About this exercise: Each line from the one containing "This screenshot has width=963, height=663." to the end of the records should be copied exactly, and no other line.

The input:
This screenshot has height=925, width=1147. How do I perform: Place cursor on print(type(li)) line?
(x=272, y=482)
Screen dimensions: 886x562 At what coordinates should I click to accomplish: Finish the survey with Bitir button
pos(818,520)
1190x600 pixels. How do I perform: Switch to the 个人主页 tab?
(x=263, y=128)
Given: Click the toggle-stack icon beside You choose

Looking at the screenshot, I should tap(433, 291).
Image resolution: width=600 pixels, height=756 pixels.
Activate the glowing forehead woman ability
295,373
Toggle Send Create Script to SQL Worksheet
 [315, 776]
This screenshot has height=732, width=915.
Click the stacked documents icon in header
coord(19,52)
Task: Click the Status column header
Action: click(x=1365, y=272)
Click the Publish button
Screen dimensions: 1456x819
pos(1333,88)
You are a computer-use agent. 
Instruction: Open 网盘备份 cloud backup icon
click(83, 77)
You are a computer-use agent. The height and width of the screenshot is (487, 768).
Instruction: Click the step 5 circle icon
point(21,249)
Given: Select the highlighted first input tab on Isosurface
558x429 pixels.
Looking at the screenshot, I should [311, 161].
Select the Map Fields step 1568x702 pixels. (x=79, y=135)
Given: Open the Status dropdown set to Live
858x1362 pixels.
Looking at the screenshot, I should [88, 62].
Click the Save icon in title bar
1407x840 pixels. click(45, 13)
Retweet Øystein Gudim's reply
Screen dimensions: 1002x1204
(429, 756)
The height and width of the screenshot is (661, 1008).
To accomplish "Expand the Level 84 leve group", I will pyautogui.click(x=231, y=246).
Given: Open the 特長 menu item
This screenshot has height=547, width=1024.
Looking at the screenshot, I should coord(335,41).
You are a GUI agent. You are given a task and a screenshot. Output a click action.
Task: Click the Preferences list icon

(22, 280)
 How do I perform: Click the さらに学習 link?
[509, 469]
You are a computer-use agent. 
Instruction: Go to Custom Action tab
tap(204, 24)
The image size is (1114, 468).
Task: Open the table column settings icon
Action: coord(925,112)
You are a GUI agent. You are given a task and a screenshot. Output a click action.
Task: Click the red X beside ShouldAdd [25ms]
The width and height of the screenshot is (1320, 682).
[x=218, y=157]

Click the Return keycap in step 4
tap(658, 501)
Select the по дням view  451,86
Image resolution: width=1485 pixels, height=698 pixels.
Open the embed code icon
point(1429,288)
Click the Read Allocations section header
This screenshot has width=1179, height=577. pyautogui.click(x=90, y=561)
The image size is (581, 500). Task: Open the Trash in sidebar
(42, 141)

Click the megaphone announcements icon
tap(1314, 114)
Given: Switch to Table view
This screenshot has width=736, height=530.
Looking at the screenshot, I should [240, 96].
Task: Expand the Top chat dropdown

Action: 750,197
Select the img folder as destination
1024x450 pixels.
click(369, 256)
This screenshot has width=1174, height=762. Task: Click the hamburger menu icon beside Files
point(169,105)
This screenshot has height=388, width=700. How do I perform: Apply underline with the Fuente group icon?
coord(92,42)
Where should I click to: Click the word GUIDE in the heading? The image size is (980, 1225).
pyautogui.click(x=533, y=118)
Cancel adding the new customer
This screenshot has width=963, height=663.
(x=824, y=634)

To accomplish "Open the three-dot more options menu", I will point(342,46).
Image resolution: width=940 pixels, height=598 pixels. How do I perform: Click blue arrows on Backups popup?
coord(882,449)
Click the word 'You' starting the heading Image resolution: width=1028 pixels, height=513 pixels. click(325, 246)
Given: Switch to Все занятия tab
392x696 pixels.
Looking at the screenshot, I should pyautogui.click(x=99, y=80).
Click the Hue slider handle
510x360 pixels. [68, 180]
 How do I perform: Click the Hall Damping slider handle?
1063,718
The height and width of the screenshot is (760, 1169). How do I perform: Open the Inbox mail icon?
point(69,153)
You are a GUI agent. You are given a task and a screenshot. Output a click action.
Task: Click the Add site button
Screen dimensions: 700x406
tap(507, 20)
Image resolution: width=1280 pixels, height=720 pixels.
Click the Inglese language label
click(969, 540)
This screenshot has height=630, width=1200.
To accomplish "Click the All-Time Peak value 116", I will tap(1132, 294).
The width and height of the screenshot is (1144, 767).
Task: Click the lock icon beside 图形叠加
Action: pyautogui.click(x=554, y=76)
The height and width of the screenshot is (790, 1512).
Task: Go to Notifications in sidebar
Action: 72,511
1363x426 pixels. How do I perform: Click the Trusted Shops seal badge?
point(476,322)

Exercise result:
This screenshot has width=963, height=663.
(x=824, y=634)

To accomplish "Open the three-dot more options menu", I will point(342,46).
Image resolution: width=940 pixels, height=598 pixels. How do I perform: Click blue arrows on Backups popup?
coord(882,449)
Click the word 'You' starting the heading Image resolution: width=1028 pixels, height=513 pixels. click(325, 246)
Given: Switch to Все занятия tab
392x696 pixels.
Looking at the screenshot, I should pyautogui.click(x=99, y=80).
Click the Hue slider handle
510x360 pixels. [68, 180]
 How do I perform: Click the Hall Damping slider handle?
1063,718
The height and width of the screenshot is (760, 1169). How do I perform: Open the Inbox mail icon?
point(69,153)
You are a GUI agent. You are given a task and a screenshot. Output a click action.
Task: Click the Add site button
Screen dimensions: 700x406
tap(507, 20)
Image resolution: width=1280 pixels, height=720 pixels.
Click the Inglese language label
click(969, 540)
This screenshot has height=630, width=1200.
To accomplish "Click the All-Time Peak value 116", I will tap(1132, 294).
The width and height of the screenshot is (1144, 767).
Task: Click the lock icon beside 图形叠加
Action: pyautogui.click(x=554, y=76)
The height and width of the screenshot is (790, 1512).
Task: Go to Notifications in sidebar
Action: 72,511
1363x426 pixels. How do I perform: Click the Trusted Shops seal badge?
point(476,322)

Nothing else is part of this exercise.